- _THE TASK_:
Go through the entries below and print, exactly, the lines starting at the one with "ESCALOGUE(エスカローグ)シリーズ (1043, 846)" and ending at the one with "お知らせ (513, 201)", keeping both ends and no others.

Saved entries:
- - - - -

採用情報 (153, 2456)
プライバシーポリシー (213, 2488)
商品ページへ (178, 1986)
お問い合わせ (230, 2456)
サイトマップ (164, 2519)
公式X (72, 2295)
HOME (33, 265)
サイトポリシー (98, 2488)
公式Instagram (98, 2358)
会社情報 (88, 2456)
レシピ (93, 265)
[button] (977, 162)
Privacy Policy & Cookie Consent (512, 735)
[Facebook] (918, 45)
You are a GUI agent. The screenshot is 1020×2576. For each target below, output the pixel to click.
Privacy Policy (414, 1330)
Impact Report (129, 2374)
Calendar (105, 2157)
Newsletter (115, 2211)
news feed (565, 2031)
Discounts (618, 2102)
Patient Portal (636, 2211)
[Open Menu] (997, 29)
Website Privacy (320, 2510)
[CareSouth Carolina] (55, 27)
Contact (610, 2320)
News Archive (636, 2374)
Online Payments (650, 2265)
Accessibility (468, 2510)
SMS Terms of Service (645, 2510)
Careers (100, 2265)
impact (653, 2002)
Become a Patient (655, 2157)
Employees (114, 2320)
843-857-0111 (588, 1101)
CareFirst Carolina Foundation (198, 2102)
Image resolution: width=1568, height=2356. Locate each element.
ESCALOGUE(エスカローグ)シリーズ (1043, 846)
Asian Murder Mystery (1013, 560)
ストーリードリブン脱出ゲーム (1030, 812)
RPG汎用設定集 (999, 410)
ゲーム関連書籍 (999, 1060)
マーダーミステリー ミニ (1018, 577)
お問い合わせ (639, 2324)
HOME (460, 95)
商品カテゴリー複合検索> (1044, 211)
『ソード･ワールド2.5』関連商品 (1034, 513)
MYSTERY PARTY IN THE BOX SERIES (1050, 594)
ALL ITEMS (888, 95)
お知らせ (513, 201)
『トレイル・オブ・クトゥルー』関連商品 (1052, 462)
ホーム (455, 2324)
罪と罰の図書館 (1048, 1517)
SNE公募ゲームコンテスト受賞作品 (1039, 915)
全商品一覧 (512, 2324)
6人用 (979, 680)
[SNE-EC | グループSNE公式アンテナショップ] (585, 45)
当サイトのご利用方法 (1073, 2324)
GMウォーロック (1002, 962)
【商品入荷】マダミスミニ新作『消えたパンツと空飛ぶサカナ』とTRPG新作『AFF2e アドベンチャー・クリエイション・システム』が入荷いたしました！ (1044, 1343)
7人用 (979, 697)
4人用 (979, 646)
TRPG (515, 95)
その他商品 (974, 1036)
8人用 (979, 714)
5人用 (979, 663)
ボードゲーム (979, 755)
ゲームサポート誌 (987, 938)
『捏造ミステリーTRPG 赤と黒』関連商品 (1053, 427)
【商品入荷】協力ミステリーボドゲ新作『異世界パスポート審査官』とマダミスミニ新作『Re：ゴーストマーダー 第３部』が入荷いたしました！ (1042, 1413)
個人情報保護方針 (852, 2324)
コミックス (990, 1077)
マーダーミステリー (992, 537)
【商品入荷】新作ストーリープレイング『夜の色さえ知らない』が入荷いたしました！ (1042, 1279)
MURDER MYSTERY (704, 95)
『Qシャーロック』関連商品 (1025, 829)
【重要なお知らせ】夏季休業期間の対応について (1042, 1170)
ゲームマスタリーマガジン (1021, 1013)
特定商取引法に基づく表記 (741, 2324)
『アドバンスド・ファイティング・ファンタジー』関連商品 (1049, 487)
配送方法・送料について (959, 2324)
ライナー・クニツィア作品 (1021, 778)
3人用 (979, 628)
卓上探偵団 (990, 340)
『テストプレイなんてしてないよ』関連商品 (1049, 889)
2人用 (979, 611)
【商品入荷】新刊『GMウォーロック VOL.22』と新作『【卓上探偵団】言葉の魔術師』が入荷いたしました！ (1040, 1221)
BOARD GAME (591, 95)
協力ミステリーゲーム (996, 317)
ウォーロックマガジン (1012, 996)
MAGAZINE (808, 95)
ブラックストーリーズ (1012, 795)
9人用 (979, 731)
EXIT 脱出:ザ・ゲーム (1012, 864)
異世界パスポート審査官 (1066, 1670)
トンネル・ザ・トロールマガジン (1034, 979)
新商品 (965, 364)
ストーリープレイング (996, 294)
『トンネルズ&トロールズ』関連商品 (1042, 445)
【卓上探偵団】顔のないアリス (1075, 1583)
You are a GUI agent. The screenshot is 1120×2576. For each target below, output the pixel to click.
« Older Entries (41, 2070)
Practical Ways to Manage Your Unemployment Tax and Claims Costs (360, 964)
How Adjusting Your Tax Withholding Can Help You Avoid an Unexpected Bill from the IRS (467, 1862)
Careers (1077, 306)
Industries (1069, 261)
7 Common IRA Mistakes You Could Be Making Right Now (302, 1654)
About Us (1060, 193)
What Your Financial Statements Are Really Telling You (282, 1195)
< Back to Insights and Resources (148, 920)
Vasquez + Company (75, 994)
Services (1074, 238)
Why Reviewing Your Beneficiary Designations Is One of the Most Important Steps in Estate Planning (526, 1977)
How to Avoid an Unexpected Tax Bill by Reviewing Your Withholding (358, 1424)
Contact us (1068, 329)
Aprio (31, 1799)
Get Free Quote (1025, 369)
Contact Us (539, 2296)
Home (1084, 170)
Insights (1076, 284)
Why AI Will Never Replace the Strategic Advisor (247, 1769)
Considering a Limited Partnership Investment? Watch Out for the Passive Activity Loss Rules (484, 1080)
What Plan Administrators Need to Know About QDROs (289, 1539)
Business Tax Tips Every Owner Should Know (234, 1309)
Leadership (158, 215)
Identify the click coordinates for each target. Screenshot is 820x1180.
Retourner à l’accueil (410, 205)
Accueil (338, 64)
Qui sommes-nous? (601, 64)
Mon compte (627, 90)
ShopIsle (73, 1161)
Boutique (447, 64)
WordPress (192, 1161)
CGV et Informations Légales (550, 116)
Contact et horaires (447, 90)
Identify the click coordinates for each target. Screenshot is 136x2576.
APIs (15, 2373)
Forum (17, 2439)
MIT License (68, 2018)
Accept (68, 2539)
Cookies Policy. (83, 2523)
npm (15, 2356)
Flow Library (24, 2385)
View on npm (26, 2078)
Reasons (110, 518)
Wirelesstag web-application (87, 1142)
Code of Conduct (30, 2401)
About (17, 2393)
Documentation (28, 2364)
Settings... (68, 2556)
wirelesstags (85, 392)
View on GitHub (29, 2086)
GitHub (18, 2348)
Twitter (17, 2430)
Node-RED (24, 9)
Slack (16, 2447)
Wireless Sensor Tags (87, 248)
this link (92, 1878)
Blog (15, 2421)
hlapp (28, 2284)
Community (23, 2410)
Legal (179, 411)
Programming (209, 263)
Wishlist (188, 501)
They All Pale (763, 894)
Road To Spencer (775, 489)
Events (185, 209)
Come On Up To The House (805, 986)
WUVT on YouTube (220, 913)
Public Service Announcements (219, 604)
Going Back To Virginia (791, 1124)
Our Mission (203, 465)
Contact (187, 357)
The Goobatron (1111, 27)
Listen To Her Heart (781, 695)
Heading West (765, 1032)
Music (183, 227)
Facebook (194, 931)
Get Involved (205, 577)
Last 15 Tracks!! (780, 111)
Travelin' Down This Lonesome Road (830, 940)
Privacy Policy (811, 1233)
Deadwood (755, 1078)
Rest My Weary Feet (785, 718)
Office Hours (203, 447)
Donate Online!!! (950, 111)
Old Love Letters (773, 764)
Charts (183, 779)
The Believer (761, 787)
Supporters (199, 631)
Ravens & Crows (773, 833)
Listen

- - - - -

- _RESPONSE TO THE EXERCISE_:
ESCALOGUE(エスカローグ)シリーズ (1043, 846)
Asian Murder Mystery (1013, 560)
ストーリードリブン脱出ゲーム (1030, 812)
RPG汎用設定集 (999, 410)
ゲーム関連書籍 (999, 1060)
マーダーミステリー ミニ (1018, 577)
お問い合わせ (639, 2324)
HOME (460, 95)
商品カテゴリー複合検索> (1044, 211)
『ソード･ワールド2.5』関連商品 (1034, 513)
MYSTERY PARTY IN THE BOX SERIES (1050, 594)
ALL ITEMS (888, 95)
お知らせ (513, 201)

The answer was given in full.